**Task item**
From the line that has "You are a GUI" down to the last line of the data below, set down every line exactly, but none of the pictures.

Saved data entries
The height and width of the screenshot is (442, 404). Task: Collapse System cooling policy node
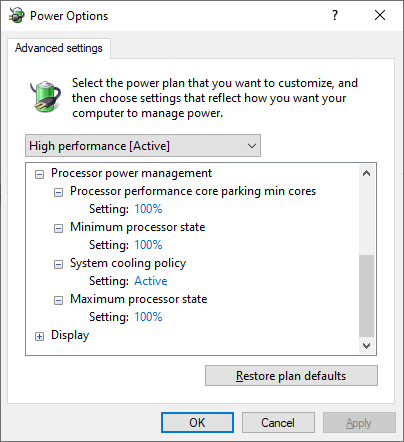click(x=58, y=264)
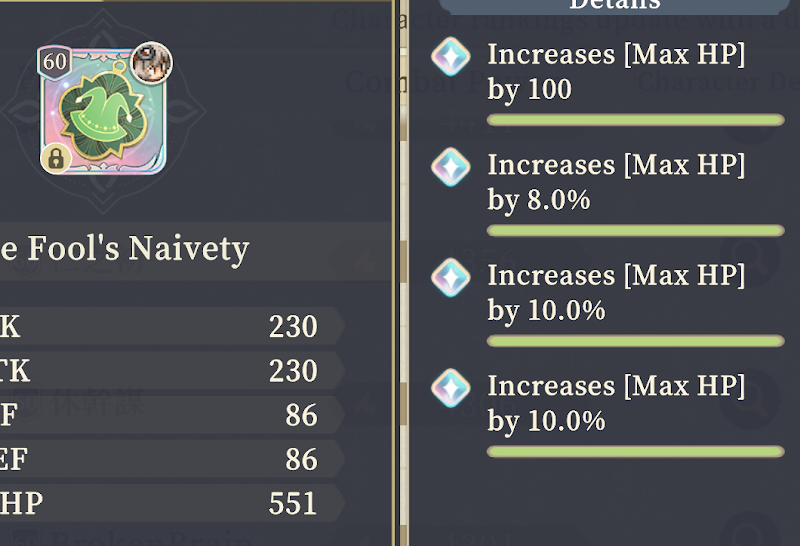Click the diamond icon beside Max HP by 100

(451, 57)
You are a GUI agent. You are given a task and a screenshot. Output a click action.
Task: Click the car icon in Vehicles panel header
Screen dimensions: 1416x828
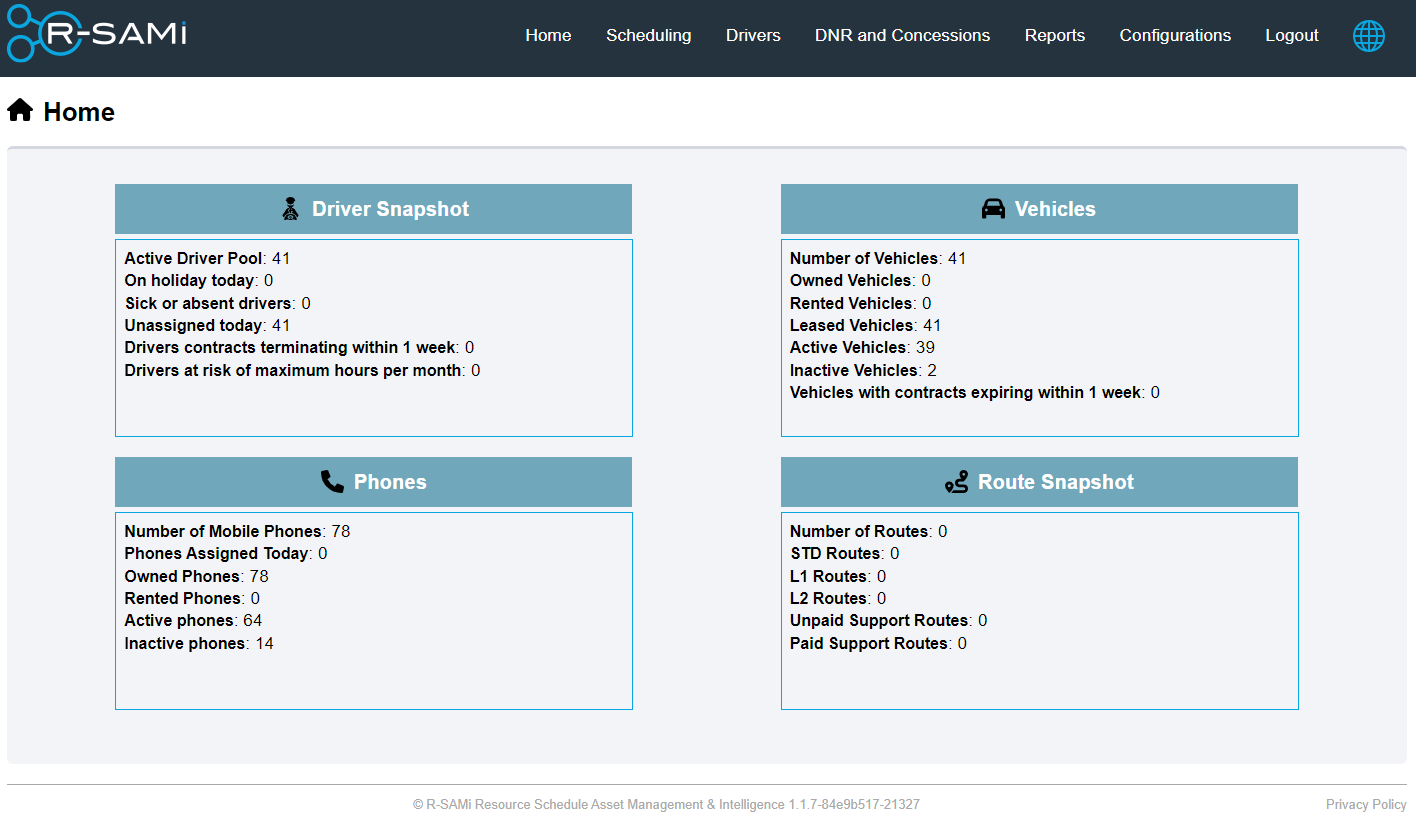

**Result**
You are a GUI agent. You are given a task and a screenshot. Output a click action.
Task: Click the car icon in Vehicles panel header
Screen dimensions: 1416x828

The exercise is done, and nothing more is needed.